DATA PROVIDED START
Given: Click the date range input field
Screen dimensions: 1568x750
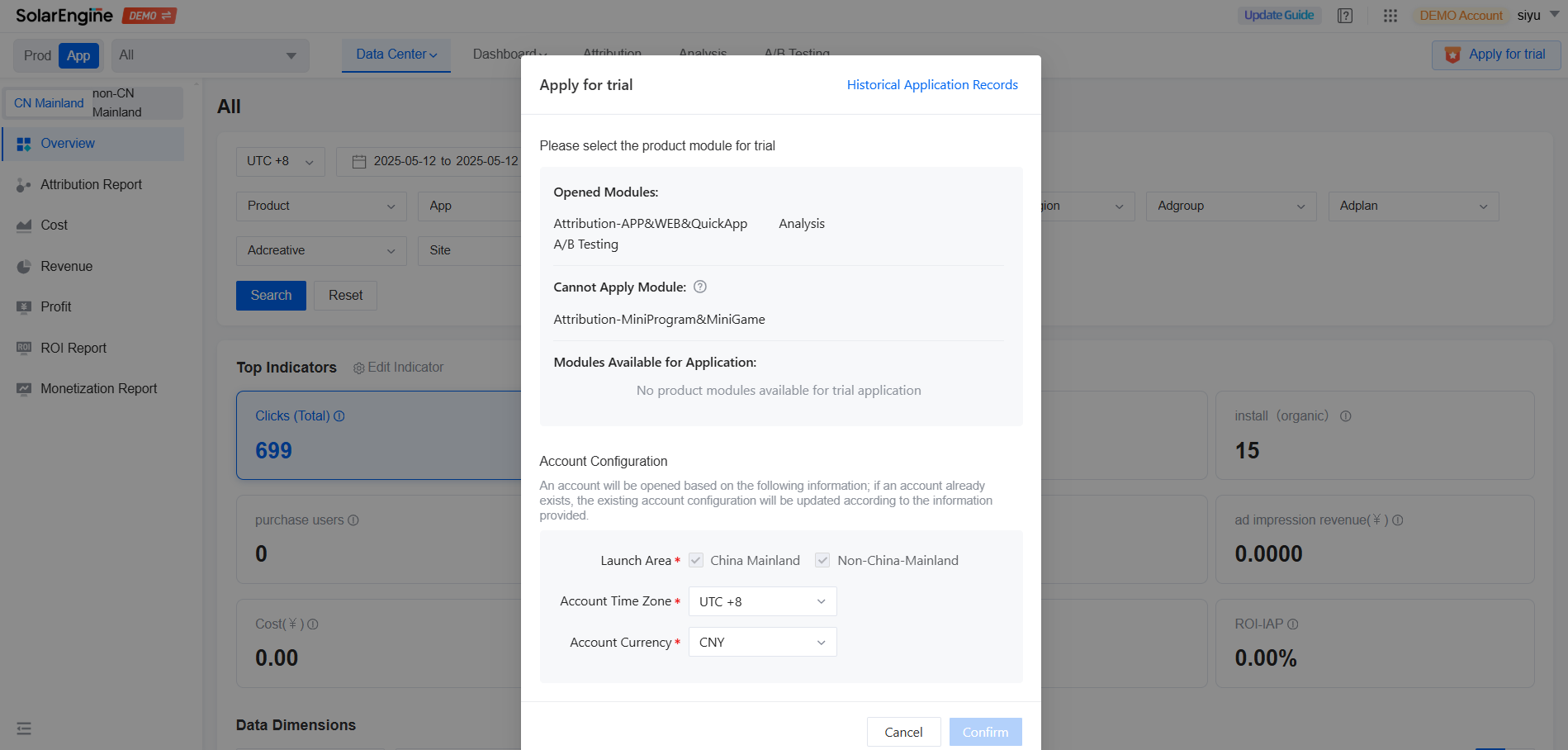Looking at the screenshot, I should pyautogui.click(x=436, y=161).
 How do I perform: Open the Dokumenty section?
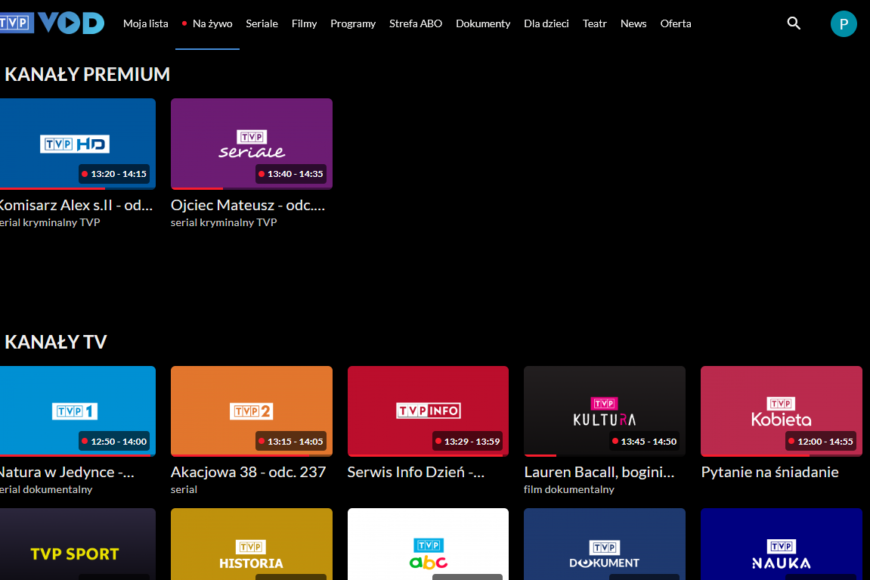coord(483,23)
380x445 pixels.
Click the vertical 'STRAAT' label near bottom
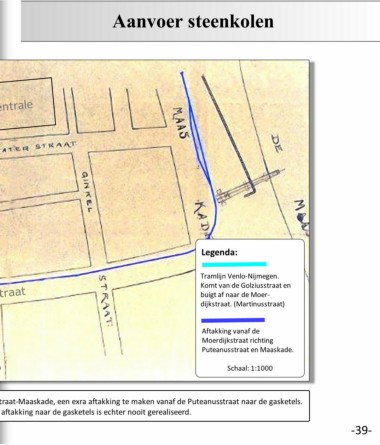[x=106, y=300]
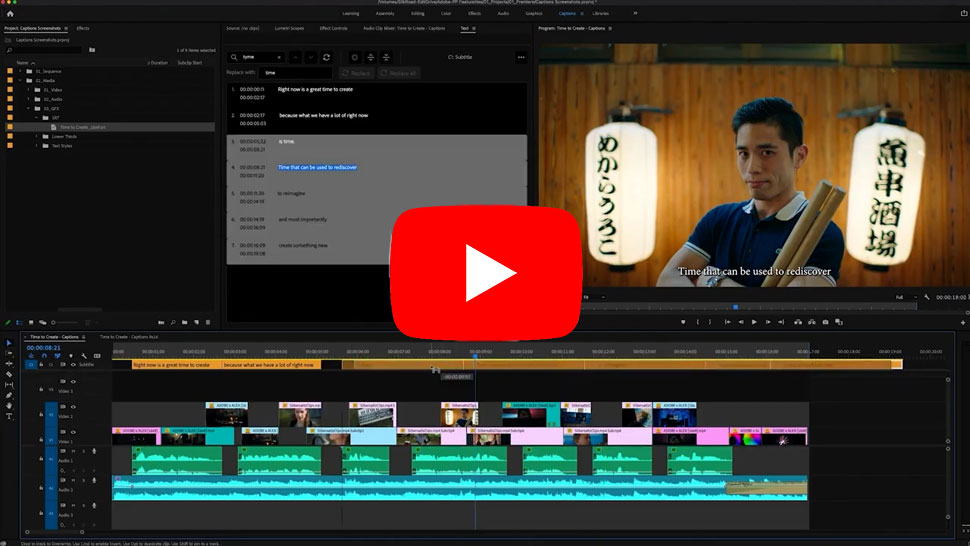This screenshot has width=970, height=546.
Task: Select the Razor tool in the timeline toolbar
Action: click(9, 374)
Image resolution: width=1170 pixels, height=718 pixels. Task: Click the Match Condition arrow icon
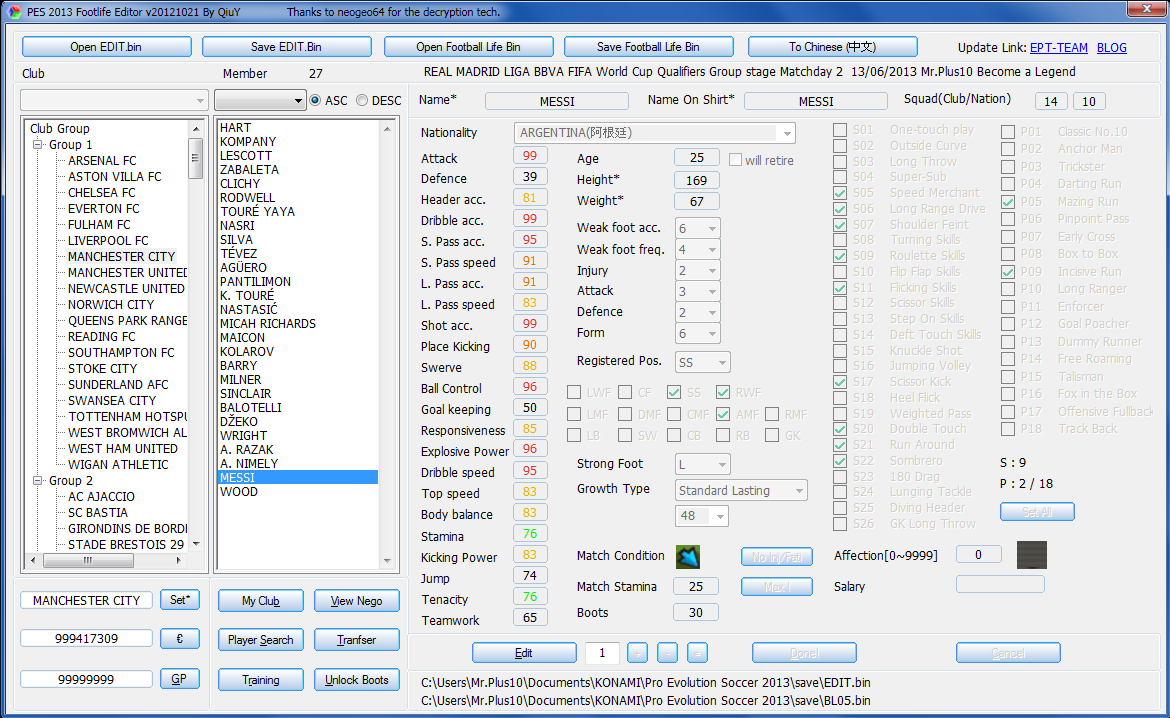(688, 557)
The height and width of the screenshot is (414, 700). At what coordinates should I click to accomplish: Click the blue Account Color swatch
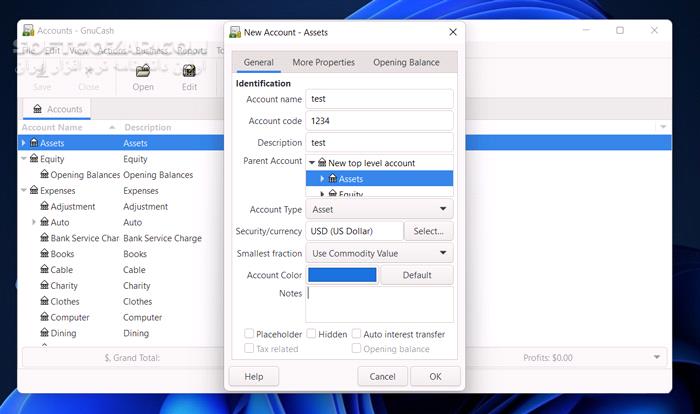point(342,275)
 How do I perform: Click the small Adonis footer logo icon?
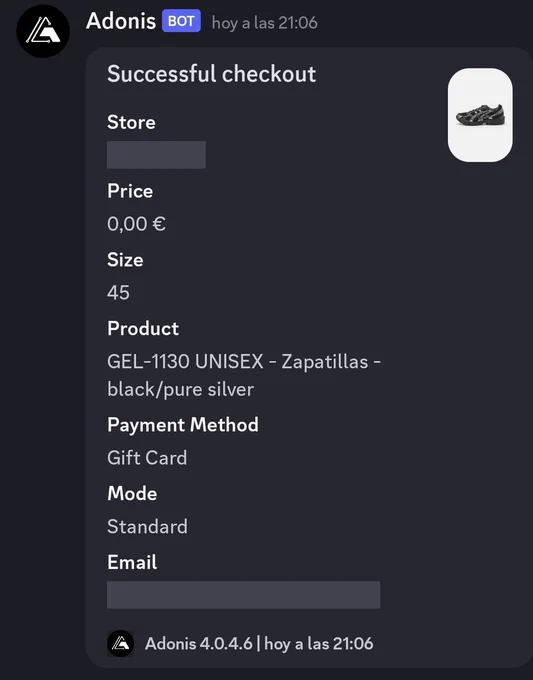[x=120, y=644]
DATA PROVIDED END
WORK REQUIRED: Output each line exactly as shown above; no pictures go in the copy.

OUTPUT FOR THIS TASK:
Given: Click the date range input field
Screen dimensions: 1568x750
Looking at the screenshot, I should pyautogui.click(x=436, y=161).
 How do I perform: Open the Dokumenty section?
coord(483,23)
380x445 pixels.
Click the vertical 'STRAAT' label near bottom
[x=106, y=300]
This screenshot has width=970, height=546.
Task: Select the Razor tool in the timeline toolbar
Action: click(9, 374)
Image resolution: width=1170 pixels, height=718 pixels. Task: Click the Match Condition arrow icon
(688, 557)
The height and width of the screenshot is (414, 700). At what coordinates should I click to accomplish: Click the blue Account Color swatch
point(342,275)
 How do I perform: Click the small Adonis footer logo icon?
[x=120, y=644]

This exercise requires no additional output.